■ Your instructions
Set down, character for character, everything in the records below from the line holding "Task: Click the globe language icon" down to the line holding "Open weather settings", and no other line.

■ Provided material
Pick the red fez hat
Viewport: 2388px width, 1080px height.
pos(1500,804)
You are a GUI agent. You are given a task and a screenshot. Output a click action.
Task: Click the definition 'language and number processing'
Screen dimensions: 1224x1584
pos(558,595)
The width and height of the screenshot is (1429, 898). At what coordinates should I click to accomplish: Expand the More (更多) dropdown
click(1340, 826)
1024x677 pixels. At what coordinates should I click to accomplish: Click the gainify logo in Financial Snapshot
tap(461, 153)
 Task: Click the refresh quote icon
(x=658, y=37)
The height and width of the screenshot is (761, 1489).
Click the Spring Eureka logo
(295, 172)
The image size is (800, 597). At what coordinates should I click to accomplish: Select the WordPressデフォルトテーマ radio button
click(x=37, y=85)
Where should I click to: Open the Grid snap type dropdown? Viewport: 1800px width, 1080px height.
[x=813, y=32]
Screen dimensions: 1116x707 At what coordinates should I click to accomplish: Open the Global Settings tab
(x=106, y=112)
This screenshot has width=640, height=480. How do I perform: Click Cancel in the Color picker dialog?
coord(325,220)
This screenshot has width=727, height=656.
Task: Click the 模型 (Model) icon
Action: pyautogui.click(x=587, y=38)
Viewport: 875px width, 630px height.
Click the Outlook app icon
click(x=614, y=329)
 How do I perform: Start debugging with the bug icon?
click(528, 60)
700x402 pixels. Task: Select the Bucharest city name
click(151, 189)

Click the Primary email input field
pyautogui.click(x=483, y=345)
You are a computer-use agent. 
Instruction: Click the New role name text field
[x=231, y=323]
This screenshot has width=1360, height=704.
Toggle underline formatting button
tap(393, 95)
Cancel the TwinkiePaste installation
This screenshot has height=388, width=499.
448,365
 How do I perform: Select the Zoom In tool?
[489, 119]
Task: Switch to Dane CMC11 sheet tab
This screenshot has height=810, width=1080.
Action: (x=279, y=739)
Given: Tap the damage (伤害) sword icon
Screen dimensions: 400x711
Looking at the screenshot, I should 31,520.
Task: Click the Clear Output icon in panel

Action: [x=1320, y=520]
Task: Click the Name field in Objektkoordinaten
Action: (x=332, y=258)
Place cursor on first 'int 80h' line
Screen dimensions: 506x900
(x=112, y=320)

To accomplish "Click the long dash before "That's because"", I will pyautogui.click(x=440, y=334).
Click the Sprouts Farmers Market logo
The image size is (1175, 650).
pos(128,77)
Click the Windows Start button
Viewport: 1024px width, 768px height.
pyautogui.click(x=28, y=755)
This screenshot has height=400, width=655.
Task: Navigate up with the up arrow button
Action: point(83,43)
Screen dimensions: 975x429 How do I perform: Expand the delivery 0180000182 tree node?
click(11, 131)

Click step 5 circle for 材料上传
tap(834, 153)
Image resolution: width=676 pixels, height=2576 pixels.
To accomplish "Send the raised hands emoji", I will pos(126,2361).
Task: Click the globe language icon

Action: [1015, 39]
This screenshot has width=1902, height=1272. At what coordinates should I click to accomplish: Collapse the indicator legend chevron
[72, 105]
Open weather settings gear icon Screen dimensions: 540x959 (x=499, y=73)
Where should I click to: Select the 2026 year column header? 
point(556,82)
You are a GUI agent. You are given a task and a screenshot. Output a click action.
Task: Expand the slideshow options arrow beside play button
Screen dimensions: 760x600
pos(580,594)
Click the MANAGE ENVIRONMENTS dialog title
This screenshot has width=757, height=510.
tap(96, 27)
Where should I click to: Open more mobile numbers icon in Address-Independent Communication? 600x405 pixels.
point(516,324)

■ Task result
Task: Click the globe language icon

Action: [1015, 39]
This screenshot has width=1902, height=1272. At what coordinates should I click to accomplish: Collapse the indicator legend chevron
[72, 105]
Open weather settings gear icon Screen dimensions: 540x959 (x=499, y=73)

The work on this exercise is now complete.